Task statement: Reproduce all of the records below, swapping "Remote Disc" for "Network Drive" wherever it occurs and leaving everything else untouched.

Supplied data:
--
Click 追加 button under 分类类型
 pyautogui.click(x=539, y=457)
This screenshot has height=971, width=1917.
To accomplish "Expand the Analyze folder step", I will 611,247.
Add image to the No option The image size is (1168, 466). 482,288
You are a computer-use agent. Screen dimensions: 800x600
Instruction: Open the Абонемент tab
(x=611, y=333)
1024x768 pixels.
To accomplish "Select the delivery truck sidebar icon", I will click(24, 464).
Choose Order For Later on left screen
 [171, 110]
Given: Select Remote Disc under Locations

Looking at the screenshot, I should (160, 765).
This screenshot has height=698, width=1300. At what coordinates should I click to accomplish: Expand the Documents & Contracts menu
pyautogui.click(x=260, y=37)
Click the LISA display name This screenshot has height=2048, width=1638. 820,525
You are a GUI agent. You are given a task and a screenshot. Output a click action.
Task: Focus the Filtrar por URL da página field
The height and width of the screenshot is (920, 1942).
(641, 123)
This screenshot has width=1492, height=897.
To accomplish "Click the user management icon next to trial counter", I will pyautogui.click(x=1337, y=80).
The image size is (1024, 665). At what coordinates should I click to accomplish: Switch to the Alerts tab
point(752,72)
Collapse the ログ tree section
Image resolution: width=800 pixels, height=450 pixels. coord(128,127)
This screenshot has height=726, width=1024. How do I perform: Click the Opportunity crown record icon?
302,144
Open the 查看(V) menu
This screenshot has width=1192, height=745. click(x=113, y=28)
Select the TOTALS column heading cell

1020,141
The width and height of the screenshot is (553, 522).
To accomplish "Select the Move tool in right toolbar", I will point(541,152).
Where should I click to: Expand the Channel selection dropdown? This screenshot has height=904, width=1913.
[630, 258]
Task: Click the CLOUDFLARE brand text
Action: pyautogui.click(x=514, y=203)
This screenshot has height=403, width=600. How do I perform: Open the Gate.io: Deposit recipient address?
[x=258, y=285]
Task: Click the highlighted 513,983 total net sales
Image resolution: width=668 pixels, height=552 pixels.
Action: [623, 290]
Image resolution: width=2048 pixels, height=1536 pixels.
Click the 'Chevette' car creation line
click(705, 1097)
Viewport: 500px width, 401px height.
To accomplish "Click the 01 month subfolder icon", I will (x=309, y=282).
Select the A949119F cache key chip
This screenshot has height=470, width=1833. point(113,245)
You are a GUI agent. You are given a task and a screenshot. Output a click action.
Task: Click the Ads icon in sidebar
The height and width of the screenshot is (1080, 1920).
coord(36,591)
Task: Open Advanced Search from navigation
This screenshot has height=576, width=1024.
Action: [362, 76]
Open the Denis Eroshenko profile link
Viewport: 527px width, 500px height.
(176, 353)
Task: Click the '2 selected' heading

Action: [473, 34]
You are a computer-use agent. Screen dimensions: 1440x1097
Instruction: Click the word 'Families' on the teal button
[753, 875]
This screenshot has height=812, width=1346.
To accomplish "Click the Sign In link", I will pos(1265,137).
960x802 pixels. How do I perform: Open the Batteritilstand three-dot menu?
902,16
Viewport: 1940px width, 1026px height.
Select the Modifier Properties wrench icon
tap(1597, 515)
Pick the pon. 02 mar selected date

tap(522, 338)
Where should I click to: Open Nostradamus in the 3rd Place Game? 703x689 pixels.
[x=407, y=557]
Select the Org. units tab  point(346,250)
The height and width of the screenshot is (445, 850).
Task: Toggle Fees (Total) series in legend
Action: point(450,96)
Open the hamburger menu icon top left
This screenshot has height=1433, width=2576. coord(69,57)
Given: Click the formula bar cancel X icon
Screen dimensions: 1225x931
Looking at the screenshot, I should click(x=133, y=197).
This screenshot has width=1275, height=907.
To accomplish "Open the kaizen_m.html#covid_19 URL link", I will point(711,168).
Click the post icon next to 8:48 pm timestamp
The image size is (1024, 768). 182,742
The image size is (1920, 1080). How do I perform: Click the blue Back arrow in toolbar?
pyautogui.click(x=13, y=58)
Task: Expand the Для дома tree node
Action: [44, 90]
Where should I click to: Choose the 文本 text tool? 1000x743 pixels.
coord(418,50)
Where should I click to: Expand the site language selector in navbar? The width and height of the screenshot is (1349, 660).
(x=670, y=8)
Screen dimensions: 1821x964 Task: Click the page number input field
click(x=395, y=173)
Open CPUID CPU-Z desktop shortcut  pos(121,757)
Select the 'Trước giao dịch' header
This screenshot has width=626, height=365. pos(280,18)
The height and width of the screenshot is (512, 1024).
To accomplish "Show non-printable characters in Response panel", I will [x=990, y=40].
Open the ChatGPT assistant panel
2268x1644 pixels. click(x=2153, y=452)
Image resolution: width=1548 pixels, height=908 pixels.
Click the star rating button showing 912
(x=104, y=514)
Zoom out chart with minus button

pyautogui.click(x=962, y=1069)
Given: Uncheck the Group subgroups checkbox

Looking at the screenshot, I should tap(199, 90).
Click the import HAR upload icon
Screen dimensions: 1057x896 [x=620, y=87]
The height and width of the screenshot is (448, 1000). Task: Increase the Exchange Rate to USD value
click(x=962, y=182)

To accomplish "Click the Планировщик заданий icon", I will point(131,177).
--
Solution to the exercise:
Click 追加 button under 分类类型
 pyautogui.click(x=539, y=457)
This screenshot has height=971, width=1917.
To accomplish "Expand the Analyze folder step", I will 611,247.
Add image to the No option The image size is (1168, 466). 482,288
You are a computer-use agent. Screen dimensions: 800x600
Instruction: Open the Абонемент tab
(x=611, y=333)
1024x768 pixels.
To accomplish "Select the delivery truck sidebar icon", I will click(24, 464).
Choose Order For Later on left screen
 [171, 110]
Given: Select Network Drive under Locations

Looking at the screenshot, I should (160, 765).
This screenshot has height=698, width=1300. At what coordinates should I click to accomplish: Expand the Documents & Contracts menu
pyautogui.click(x=260, y=37)
Click the LISA display name This screenshot has height=2048, width=1638. 820,525
You are a GUI agent. You are given a task and a screenshot. Output a click action.
Task: Focus the Filtrar por URL da página field
The height and width of the screenshot is (920, 1942).
(641, 123)
This screenshot has width=1492, height=897.
To accomplish "Click the user management icon next to trial counter", I will pyautogui.click(x=1337, y=80).
The image size is (1024, 665). At what coordinates should I click to accomplish: Switch to the Alerts tab
point(752,72)
Collapse the ログ tree section
Image resolution: width=800 pixels, height=450 pixels. coord(128,127)
This screenshot has height=726, width=1024. How do I perform: Click the Opportunity crown record icon?
302,144
Open the 查看(V) menu
This screenshot has width=1192, height=745. click(x=113, y=28)
Select the TOTALS column heading cell

1020,141
The width and height of the screenshot is (553, 522).
To accomplish "Select the Move tool in right toolbar", I will point(541,152).
Where should I click to: Expand the Channel selection dropdown? This screenshot has height=904, width=1913.
[630, 258]
Task: Click the CLOUDFLARE brand text
Action: pyautogui.click(x=514, y=203)
This screenshot has height=403, width=600. How do I perform: Open the Gate.io: Deposit recipient address?
[x=258, y=285]
Task: Click the highlighted 513,983 total net sales
Image resolution: width=668 pixels, height=552 pixels.
Action: [623, 290]
Image resolution: width=2048 pixels, height=1536 pixels.
Click the 'Chevette' car creation line
click(705, 1097)
Viewport: 500px width, 401px height.
To accomplish "Click the 01 month subfolder icon", I will (x=309, y=282).
Select the A949119F cache key chip
This screenshot has height=470, width=1833. point(113,245)
You are a GUI agent. You are given a task and a screenshot. Output a click action.
Task: Click the Ads icon in sidebar
The height and width of the screenshot is (1080, 1920).
coord(36,591)
Task: Open Advanced Search from navigation
This screenshot has height=576, width=1024.
Action: [362, 76]
Open the Denis Eroshenko profile link
Viewport: 527px width, 500px height.
(176, 353)
Task: Click the '2 selected' heading

Action: [473, 34]
You are a computer-use agent. Screen dimensions: 1440x1097
Instruction: Click the word 'Families' on the teal button
[753, 875]
This screenshot has height=812, width=1346.
To accomplish "Click the Sign In link", I will pos(1265,137).
960x802 pixels. How do I perform: Open the Batteritilstand three-dot menu?
902,16
Viewport: 1940px width, 1026px height.
Select the Modifier Properties wrench icon
tap(1597, 515)
Pick the pon. 02 mar selected date

tap(522, 338)
Where should I click to: Open Nostradamus in the 3rd Place Game? 703x689 pixels.
[x=407, y=557]
Select the Org. units tab  point(346,250)
The height and width of the screenshot is (445, 850).
Task: Toggle Fees (Total) series in legend
Action: point(450,96)
Open the hamburger menu icon top left
This screenshot has height=1433, width=2576. coord(69,57)
Given: Click the formula bar cancel X icon
Screen dimensions: 1225x931
Looking at the screenshot, I should click(x=133, y=197).
This screenshot has width=1275, height=907.
To accomplish "Open the kaizen_m.html#covid_19 URL link", I will point(711,168).
Click the post icon next to 8:48 pm timestamp
The image size is (1024, 768). 182,742
The image size is (1920, 1080). How do I perform: Click the blue Back arrow in toolbar?
pyautogui.click(x=13, y=58)
Task: Expand the Для дома tree node
Action: [44, 90]
Where should I click to: Choose the 文本 text tool? 1000x743 pixels.
coord(418,50)
Where should I click to: Expand the site language selector in navbar? The width and height of the screenshot is (1349, 660).
(x=670, y=8)
Screen dimensions: 1821x964 Task: Click the page number input field
click(x=395, y=173)
Open CPUID CPU-Z desktop shortcut  pos(121,757)
Select the 'Trước giao dịch' header
This screenshot has width=626, height=365. pos(280,18)
The height and width of the screenshot is (512, 1024).
To accomplish "Show non-printable characters in Response panel", I will [x=990, y=40].
Open the ChatGPT assistant panel
2268x1644 pixels. click(x=2153, y=452)
Image resolution: width=1548 pixels, height=908 pixels.
Click the star rating button showing 912
(x=104, y=514)
Zoom out chart with minus button

pyautogui.click(x=962, y=1069)
Given: Uncheck the Group subgroups checkbox

Looking at the screenshot, I should tap(199, 90).
Click the import HAR upload icon
Screen dimensions: 1057x896 [x=620, y=87]
The height and width of the screenshot is (448, 1000). Task: Increase the Exchange Rate to USD value
click(x=962, y=182)

To accomplish "Click the Планировщик заданий icon", I will point(131,177).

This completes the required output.